Saints Fire Cheerleader Bailey Davis for Posting a Swimsuit Pic; She's Fighting Back

Saintsation cheerleaders
Saintsation cheerleaders at the Mercedes-Benz Superdome, New Orleans, Louisiana, September 17, 2017. Chris Graythen/Getty

A cheerleader has filed a gender discrimination complaint against the New Orleans Saints' Saintsations squad after claiming female dancers were held to a higher standard than the male footballers.

Bailey Davis, the 22-year-old cheerleader, is still listed as a member of the Saintsations squad on its website, but she says she was fired after posting a photo of herself in a one-piece outfit in January to her Instagram account.
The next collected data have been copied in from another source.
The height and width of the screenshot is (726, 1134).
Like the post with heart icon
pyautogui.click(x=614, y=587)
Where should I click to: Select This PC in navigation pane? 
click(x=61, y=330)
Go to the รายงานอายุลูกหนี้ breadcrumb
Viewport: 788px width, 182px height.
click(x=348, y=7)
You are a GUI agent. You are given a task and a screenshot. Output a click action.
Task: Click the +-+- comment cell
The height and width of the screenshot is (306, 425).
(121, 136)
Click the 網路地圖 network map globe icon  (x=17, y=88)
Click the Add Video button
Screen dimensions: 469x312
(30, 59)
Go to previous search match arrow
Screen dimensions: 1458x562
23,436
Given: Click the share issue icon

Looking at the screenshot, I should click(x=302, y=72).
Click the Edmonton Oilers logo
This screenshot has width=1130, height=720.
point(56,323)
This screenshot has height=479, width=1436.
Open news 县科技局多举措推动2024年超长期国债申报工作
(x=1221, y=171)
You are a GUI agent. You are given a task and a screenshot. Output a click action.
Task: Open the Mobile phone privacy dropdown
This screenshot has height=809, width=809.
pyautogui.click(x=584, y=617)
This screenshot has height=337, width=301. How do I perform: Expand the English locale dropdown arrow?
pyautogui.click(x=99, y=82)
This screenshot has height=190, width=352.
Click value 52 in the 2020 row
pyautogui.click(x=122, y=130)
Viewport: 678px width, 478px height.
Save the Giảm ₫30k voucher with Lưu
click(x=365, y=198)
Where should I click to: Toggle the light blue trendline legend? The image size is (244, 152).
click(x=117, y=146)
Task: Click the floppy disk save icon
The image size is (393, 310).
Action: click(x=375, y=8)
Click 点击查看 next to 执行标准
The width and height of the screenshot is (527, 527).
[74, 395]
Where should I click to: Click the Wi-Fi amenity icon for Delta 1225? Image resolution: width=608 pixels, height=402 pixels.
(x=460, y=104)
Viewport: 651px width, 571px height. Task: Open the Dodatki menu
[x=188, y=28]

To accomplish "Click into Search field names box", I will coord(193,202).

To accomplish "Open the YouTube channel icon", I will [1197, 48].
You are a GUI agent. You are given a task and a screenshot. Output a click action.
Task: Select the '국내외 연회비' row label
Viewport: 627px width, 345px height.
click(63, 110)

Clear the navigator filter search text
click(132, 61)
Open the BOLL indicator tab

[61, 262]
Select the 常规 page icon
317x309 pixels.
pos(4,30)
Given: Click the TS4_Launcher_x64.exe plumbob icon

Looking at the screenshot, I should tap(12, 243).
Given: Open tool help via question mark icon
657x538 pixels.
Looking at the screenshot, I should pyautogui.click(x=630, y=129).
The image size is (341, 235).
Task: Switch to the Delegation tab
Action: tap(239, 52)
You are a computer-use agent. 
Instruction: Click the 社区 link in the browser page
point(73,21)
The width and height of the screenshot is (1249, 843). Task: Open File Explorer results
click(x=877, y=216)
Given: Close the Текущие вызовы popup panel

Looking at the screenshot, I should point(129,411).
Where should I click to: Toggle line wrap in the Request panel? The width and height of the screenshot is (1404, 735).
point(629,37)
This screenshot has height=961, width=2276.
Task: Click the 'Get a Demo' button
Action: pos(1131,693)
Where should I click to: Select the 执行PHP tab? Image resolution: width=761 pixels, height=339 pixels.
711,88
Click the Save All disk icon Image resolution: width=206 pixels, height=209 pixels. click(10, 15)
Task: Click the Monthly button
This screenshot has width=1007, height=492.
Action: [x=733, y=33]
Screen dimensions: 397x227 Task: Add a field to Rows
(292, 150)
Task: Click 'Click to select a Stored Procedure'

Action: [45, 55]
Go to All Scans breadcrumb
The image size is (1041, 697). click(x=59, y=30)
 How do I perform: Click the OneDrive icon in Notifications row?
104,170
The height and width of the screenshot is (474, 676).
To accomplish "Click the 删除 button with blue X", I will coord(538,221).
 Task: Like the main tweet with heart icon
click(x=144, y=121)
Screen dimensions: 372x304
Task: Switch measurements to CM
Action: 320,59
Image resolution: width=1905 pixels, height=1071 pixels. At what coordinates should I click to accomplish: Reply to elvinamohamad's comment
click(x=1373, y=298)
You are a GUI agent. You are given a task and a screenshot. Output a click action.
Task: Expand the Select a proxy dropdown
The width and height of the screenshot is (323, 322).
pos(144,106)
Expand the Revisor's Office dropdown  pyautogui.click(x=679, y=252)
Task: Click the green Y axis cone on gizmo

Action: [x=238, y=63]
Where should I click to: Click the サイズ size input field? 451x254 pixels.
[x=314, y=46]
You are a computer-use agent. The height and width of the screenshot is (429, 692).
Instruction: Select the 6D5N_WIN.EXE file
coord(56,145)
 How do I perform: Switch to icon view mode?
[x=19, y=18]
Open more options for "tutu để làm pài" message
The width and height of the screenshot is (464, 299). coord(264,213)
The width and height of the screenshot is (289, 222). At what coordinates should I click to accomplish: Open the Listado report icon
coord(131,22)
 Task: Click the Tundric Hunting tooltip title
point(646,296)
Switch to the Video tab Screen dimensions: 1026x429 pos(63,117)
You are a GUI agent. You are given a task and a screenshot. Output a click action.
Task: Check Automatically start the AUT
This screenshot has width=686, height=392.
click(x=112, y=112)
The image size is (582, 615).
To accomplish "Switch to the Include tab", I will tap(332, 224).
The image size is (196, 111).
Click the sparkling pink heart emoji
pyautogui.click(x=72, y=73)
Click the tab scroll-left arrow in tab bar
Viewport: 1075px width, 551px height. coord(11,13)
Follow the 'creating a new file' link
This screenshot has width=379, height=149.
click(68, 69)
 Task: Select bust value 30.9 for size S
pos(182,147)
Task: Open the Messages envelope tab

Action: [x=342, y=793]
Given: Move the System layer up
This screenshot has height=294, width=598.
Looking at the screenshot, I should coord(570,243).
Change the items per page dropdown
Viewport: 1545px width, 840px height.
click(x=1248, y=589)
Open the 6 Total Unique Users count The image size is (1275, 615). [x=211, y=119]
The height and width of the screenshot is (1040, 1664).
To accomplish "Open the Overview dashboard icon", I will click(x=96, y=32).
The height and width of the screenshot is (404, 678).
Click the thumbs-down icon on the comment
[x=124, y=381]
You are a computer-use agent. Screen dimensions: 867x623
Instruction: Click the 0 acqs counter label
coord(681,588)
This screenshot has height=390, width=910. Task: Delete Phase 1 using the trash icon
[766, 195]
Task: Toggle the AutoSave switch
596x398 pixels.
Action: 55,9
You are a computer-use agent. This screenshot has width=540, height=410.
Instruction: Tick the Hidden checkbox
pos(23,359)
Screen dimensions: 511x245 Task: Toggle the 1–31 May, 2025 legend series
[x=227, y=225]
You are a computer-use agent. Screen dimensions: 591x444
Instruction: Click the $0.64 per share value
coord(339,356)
According to The New York Times, Davis has filed her complaint with the Equal Employment Opportunity Commission, which is the federal agency enforcing civil rights laws. The Saints, she says, have one set of rules for the female dancers and one for male players.

An investigation by The Times found that the team have "an anti-fraternization policy that requires cheerleaders to avoid contact with players, in person or online, even though players are not penalized for pursuing such engagement with cheerleaders."

The rules state that Davis and her teammates must block players from following them on social media websites, and that they cannot post images of themselves in team outfits; these are not implemented to the players, though.

The report found further discriminatory rules, including that a cheerleader must leave a restaurant even if a player arrives after her.

"If the cheerleaders can't contact the players, then the players shouldn't be able to contact the cheerleaders," said Davis's lawyer Sara Blackwell told the newspaper. "The antiquated stereotype of women needing to hide for their own protection is not permitted in America and certainly not in the workplace."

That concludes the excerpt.